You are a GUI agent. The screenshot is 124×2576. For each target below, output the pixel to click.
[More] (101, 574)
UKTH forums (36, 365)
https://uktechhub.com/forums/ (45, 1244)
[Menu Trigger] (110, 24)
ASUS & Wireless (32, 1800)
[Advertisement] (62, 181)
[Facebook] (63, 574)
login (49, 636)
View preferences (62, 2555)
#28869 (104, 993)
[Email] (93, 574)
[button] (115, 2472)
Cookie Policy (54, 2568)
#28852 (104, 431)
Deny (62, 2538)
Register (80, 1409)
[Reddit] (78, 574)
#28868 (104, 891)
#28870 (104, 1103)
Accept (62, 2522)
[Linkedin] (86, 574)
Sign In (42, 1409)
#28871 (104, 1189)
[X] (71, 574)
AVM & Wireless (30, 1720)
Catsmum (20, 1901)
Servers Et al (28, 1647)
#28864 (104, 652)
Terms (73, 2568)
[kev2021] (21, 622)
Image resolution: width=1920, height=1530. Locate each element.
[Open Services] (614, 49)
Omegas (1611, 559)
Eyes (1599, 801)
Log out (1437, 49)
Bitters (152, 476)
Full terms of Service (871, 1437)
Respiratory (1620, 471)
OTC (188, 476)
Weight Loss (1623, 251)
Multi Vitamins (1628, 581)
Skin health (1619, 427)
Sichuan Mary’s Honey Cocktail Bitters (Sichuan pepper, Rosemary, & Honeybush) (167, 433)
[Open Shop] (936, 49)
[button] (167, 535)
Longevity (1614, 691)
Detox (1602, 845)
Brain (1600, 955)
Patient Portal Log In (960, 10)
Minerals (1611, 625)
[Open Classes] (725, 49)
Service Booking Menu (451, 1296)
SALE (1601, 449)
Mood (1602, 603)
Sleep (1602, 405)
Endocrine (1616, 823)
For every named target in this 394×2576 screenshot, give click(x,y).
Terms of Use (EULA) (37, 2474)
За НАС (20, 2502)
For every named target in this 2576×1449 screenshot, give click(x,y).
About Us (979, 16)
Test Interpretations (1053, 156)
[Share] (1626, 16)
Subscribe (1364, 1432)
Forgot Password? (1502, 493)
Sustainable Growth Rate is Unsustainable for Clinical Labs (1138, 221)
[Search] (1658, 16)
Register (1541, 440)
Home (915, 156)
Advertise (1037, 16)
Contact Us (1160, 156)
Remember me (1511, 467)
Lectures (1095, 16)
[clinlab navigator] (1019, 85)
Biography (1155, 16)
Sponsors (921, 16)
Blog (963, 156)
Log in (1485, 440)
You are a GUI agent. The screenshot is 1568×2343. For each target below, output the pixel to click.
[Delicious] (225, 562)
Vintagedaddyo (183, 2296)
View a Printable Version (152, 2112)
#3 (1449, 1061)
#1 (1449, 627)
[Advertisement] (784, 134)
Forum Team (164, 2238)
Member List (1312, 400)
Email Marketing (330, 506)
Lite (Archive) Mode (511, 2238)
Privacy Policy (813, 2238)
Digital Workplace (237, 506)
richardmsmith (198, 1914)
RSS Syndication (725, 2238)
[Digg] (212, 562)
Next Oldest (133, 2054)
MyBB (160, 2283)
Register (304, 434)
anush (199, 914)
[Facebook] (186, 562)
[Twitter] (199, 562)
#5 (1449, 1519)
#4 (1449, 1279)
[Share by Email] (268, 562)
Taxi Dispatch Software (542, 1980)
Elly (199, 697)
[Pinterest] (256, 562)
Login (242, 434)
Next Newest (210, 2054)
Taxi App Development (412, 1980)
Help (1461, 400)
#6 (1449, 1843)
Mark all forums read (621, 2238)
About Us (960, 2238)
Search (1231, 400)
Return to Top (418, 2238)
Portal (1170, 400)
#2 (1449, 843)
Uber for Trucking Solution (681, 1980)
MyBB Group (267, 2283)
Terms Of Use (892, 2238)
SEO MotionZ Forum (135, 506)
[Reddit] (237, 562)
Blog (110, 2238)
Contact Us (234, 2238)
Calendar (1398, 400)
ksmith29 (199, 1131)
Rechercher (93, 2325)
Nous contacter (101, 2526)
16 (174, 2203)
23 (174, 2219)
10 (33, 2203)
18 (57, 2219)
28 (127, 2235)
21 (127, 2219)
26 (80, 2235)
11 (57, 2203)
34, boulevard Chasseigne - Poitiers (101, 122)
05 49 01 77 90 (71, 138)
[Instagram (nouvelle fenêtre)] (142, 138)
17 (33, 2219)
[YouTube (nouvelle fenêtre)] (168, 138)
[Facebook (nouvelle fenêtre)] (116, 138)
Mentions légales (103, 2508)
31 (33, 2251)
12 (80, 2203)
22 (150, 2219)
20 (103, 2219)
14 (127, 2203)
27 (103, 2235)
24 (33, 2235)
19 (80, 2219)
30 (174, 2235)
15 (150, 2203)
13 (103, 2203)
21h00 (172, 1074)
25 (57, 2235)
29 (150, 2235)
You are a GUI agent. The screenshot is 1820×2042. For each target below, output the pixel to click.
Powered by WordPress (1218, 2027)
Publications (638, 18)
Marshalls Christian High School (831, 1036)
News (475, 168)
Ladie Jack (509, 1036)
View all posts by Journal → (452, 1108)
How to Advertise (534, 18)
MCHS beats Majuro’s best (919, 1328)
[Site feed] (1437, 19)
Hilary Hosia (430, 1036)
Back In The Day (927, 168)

________

* **Assigned task**
Among the entries above, how many lines hold the string "View"? Answer with the bare number.

* **Completed exercise**
3